[STATED EXERCISE] Write out every one of the rows below, reproducing each line character for character.

[Records from a collection]
# # # #
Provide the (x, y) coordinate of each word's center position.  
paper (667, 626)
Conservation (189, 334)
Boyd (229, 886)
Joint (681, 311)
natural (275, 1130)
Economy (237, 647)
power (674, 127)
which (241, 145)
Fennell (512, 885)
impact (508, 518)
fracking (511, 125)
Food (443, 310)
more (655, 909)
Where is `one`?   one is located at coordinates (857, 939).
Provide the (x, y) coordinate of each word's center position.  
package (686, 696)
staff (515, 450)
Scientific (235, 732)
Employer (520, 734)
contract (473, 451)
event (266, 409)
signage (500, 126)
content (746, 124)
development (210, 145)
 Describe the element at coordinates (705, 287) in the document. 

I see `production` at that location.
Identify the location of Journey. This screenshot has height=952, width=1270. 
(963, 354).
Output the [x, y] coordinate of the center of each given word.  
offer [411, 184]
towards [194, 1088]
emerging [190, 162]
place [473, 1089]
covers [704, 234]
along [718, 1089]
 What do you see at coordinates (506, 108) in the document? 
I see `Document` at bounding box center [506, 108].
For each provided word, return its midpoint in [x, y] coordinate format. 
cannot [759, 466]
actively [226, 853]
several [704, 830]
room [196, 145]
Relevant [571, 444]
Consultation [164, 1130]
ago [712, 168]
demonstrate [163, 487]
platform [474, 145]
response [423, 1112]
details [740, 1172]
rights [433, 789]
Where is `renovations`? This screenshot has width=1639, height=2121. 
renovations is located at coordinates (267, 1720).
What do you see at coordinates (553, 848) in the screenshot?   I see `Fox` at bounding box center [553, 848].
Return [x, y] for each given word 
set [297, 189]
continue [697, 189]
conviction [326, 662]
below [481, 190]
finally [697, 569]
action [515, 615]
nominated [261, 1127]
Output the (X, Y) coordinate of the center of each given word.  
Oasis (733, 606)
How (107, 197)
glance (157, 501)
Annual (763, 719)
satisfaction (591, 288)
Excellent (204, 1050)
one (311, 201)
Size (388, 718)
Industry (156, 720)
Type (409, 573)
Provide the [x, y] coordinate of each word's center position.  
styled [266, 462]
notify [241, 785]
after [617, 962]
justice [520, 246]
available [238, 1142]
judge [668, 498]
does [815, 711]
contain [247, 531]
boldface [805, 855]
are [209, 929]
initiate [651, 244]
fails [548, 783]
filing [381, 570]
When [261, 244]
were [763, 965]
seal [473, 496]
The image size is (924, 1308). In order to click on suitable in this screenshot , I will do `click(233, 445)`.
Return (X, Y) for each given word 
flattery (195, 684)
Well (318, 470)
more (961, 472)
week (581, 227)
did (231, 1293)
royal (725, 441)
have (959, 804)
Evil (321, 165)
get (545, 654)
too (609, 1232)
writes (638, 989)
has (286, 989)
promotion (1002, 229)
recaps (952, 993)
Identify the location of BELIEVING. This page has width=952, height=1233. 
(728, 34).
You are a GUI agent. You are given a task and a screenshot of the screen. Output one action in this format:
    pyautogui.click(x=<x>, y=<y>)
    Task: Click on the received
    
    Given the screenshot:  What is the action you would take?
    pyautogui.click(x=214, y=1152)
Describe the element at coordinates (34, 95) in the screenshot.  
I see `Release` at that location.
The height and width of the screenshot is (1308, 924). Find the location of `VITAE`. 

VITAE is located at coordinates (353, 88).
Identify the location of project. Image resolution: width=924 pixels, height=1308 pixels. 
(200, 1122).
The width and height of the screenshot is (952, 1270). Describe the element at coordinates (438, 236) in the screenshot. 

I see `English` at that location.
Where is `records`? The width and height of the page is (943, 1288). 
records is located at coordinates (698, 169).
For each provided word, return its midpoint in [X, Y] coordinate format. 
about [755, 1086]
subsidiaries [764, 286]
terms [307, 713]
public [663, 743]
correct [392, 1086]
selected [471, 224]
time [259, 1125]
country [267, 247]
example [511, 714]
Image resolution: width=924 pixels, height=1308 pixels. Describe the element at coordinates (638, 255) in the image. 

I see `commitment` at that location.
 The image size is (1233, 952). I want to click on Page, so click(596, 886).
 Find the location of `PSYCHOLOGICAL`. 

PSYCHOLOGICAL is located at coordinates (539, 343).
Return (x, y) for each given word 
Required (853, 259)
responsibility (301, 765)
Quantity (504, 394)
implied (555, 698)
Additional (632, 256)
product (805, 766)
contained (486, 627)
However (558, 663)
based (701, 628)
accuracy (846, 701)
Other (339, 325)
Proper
# # # #
[THE ANSWER]
Provide the (x, y) coordinate of each word's center position.  
paper (667, 626)
Conservation (189, 334)
Boyd (229, 886)
Joint (681, 311)
natural (275, 1130)
Economy (237, 647)
power (674, 127)
which (241, 145)
Fennell (512, 885)
impact (508, 518)
fracking (511, 125)
Food (443, 310)
more (655, 909)
Where is `one`?   one is located at coordinates (857, 939).
Provide the (x, y) coordinate of each word's center position.  
package (686, 696)
staff (515, 450)
Scientific (235, 732)
Employer (520, 734)
contract (473, 451)
event (266, 409)
signage (500, 126)
content (746, 124)
development (210, 145)
 Describe the element at coordinates (705, 287) in the document. 

I see `production` at that location.
Identify the location of Journey. This screenshot has height=952, width=1270. 
(963, 354).
Output the [x, y] coordinate of the center of each given word.  
offer [411, 184]
towards [194, 1088]
emerging [190, 162]
place [473, 1089]
covers [704, 234]
along [718, 1089]
 What do you see at coordinates (506, 108) in the document? 
I see `Document` at bounding box center [506, 108].
For each provided word, return its midpoint in [x, y] coordinate format. 
cannot [759, 466]
actively [226, 853]
several [704, 830]
room [196, 145]
Relevant [571, 444]
Consultation [164, 1130]
ago [712, 168]
demonstrate [163, 487]
platform [474, 145]
response [423, 1112]
details [740, 1172]
rights [433, 789]
Where is `renovations`? This screenshot has width=1639, height=2121. 
renovations is located at coordinates (267, 1720).
What do you see at coordinates (553, 848) in the screenshot?   I see `Fox` at bounding box center [553, 848].
Return [x, y] for each given word 
set [297, 189]
continue [697, 189]
conviction [326, 662]
below [481, 190]
finally [697, 569]
action [515, 615]
nominated [261, 1127]
Output the (X, Y) coordinate of the center of each given word.  
Oasis (733, 606)
How (107, 197)
glance (157, 501)
Annual (763, 719)
satisfaction (591, 288)
Excellent (204, 1050)
one (311, 201)
Size (388, 718)
Industry (156, 720)
Type (409, 573)
Provide the [x, y] coordinate of each word's center position.  
styled [266, 462]
notify [241, 785]
after [617, 962]
justice [520, 246]
available [238, 1142]
judge [668, 498]
does [815, 711]
contain [247, 531]
boldface [805, 855]
are [209, 929]
initiate [651, 244]
fails [548, 783]
filing [381, 570]
When [261, 244]
were [763, 965]
seal [473, 496]
The image size is (924, 1308). In order to click on suitable in this screenshot , I will do `click(233, 445)`.
Return (X, Y) for each given word 
flattery (195, 684)
Well (318, 470)
more (961, 472)
week (581, 227)
did (231, 1293)
royal (725, 441)
have (959, 804)
Evil (321, 165)
get (545, 654)
too (609, 1232)
writes (638, 989)
has (286, 989)
promotion (1002, 229)
recaps (952, 993)
Identify the location of BELIEVING. This page has width=952, height=1233. 
(728, 34).
You are a GUI agent. You are given a task and a screenshot of the screen. Output one action in this format:
    pyautogui.click(x=<x>, y=<y>)
    Task: Click on the received
    
    Given the screenshot:  What is the action you would take?
    pyautogui.click(x=214, y=1152)
Describe the element at coordinates (34, 95) in the screenshot.  
I see `Release` at that location.
The height and width of the screenshot is (1308, 924). Find the location of `VITAE`. 

VITAE is located at coordinates (353, 88).
Identify the location of project. Image resolution: width=924 pixels, height=1308 pixels. 
(200, 1122).
The width and height of the screenshot is (952, 1270). Describe the element at coordinates (438, 236) in the screenshot. 

I see `English` at that location.
Where is `records`? The width and height of the page is (943, 1288). 
records is located at coordinates (698, 169).
For each provided word, return its midpoint in [X, Y] coordinate format. 
about [755, 1086]
subsidiaries [764, 286]
terms [307, 713]
public [663, 743]
correct [392, 1086]
selected [471, 224]
time [259, 1125]
country [267, 247]
example [511, 714]
Image resolution: width=924 pixels, height=1308 pixels. Describe the element at coordinates (638, 255) in the image. 

I see `commitment` at that location.
 The image size is (1233, 952). I want to click on Page, so click(596, 886).
 Find the location of `PSYCHOLOGICAL`. 

PSYCHOLOGICAL is located at coordinates (539, 343).
Return (x, y) for each given word 
Required (853, 259)
responsibility (301, 765)
Quantity (504, 394)
implied (555, 698)
Additional (632, 256)
product (805, 766)
contained (486, 627)
However (558, 663)
based (701, 628)
accuracy (846, 701)
Other (339, 325)
Proper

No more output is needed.